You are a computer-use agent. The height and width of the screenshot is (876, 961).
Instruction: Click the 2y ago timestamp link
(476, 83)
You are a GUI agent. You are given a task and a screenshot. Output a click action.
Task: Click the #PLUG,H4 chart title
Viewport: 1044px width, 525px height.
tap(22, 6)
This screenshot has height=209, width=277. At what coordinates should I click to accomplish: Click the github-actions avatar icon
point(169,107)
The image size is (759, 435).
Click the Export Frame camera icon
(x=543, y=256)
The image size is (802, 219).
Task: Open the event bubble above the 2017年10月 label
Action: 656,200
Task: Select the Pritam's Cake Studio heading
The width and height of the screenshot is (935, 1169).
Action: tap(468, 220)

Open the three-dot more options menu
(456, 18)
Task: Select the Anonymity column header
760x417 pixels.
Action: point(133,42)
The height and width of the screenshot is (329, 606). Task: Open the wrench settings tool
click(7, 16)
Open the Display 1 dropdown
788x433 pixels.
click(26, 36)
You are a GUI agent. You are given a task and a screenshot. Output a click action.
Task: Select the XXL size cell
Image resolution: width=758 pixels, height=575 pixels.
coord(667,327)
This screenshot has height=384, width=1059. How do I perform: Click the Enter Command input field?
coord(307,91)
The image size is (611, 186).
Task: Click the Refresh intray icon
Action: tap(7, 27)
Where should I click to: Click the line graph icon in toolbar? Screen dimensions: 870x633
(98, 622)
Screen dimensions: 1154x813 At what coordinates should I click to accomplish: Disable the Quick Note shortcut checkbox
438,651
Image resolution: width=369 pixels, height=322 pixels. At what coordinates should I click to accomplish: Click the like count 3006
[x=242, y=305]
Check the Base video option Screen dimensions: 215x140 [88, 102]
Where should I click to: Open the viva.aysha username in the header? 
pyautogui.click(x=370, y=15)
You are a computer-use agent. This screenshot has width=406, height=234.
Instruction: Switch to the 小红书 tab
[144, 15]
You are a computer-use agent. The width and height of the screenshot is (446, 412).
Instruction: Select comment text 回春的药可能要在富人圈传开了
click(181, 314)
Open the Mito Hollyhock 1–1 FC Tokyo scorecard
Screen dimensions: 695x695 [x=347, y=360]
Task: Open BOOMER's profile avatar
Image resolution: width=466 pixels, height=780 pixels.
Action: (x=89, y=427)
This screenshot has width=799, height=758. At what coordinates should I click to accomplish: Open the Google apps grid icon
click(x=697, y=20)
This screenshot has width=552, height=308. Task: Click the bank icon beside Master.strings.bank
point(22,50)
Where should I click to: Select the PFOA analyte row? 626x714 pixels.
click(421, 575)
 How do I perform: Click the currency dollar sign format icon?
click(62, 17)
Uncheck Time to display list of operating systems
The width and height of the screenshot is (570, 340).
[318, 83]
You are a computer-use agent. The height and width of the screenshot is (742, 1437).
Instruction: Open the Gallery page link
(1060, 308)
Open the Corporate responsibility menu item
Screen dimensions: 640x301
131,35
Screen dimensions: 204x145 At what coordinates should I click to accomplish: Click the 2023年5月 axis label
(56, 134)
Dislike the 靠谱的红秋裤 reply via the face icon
◇ ◇ ◇ ◇ ◇
WHAT YOU ARE ASKED TO DO:
Copy the entries above exactly, leaving none out.

WRITTEN ANSWER:
You are a computer-use agent. The height and width of the screenshot is (876, 961).
Instruction: Click the 2y ago timestamp link
(476, 83)
You are a GUI agent. You are given a task and a screenshot. Output a click action.
Task: Click the #PLUG,H4 chart title
Viewport: 1044px width, 525px height.
tap(22, 6)
This screenshot has height=209, width=277. At what coordinates should I click to accomplish: Click the github-actions avatar icon
point(169,107)
The image size is (759, 435).
Click the Export Frame camera icon
(x=543, y=256)
The image size is (802, 219).
Task: Open the event bubble above the 2017年10月 label
Action: 656,200
Task: Select the Pritam's Cake Studio heading
The width and height of the screenshot is (935, 1169).
Action: tap(468, 220)

Open the three-dot more options menu
(456, 18)
Task: Select the Anonymity column header
760x417 pixels.
Action: point(133,42)
The height and width of the screenshot is (329, 606). Task: Open the wrench settings tool
click(7, 16)
Open the Display 1 dropdown
788x433 pixels.
click(26, 36)
You are a GUI agent. You are given a task and a screenshot. Output a click action.
Task: Select the XXL size cell
Image resolution: width=758 pixels, height=575 pixels.
coord(667,327)
This screenshot has height=384, width=1059. How do I perform: Click the Enter Command input field?
coord(307,91)
The image size is (611, 186).
Task: Click the Refresh intray icon
Action: tap(7, 27)
Where should I click to: Click the line graph icon in toolbar? Screen dimensions: 870x633
(98, 622)
Screen dimensions: 1154x813 At what coordinates should I click to accomplish: Disable the Quick Note shortcut checkbox
438,651
Image resolution: width=369 pixels, height=322 pixels. At what coordinates should I click to accomplish: Click the like count 3006
[x=242, y=305]
Check the Base video option Screen dimensions: 215x140 [88, 102]
Where should I click to: Open the viva.aysha username in the header? 
pyautogui.click(x=370, y=15)
You are a computer-use agent. This screenshot has width=406, height=234.
Instruction: Switch to the 小红书 tab
[144, 15]
You are a computer-use agent. The width and height of the screenshot is (446, 412).
Instruction: Select comment text 回春的药可能要在富人圈传开了
click(181, 314)
Open the Mito Hollyhock 1–1 FC Tokyo scorecard
Screen dimensions: 695x695 [x=347, y=360]
Task: Open BOOMER's profile avatar
Image resolution: width=466 pixels, height=780 pixels.
Action: (x=89, y=427)
This screenshot has width=799, height=758. At what coordinates should I click to accomplish: Open the Google apps grid icon
click(x=697, y=20)
This screenshot has width=552, height=308. Task: Click the bank icon beside Master.strings.bank
point(22,50)
Where should I click to: Select the PFOA analyte row? 626x714 pixels.
click(421, 575)
 How do I perform: Click the currency dollar sign format icon?
click(62, 17)
Uncheck Time to display list of operating systems
The width and height of the screenshot is (570, 340).
[318, 83]
You are a computer-use agent. The height and width of the screenshot is (742, 1437).
Instruction: Open the Gallery page link
(1060, 308)
Open the Corporate responsibility menu item
Screen dimensions: 640x301
131,35
Screen dimensions: 204x145 At what coordinates should I click to accomplish: Click the 2023年5月 axis label
(56, 134)
Dislike the 靠谱的红秋裤 reply via the face icon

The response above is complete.